*** Opening Records provided ***

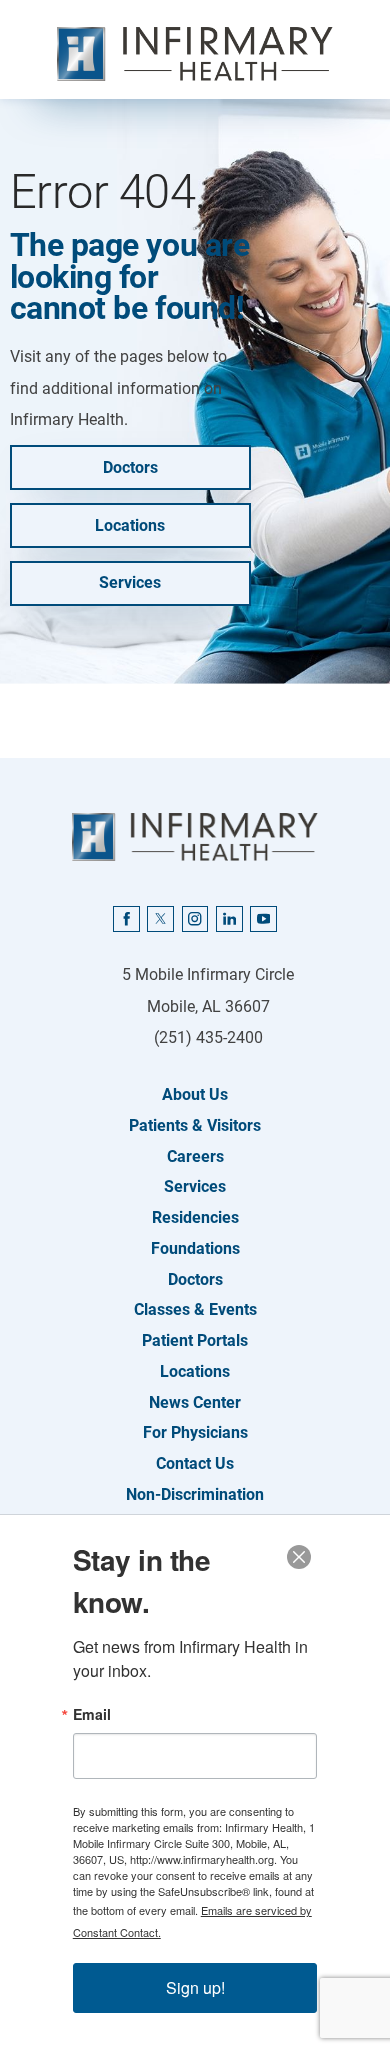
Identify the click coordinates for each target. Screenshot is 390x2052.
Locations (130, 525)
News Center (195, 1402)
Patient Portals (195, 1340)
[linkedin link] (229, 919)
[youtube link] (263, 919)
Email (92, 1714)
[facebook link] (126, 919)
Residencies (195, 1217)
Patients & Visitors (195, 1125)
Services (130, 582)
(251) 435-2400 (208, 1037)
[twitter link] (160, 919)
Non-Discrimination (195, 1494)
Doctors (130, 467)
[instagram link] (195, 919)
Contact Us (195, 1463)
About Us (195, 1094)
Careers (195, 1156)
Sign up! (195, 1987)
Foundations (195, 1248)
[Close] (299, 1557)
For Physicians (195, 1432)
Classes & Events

*** Closing Records provided ***

Work to complete:
Go through the entries above and copy every line containing "link".

Solution to the exercise:
[linkedin link] (229, 919)
[youtube link] (263, 919)
[facebook link] (126, 919)
[twitter link] (160, 919)
[instagram link] (195, 919)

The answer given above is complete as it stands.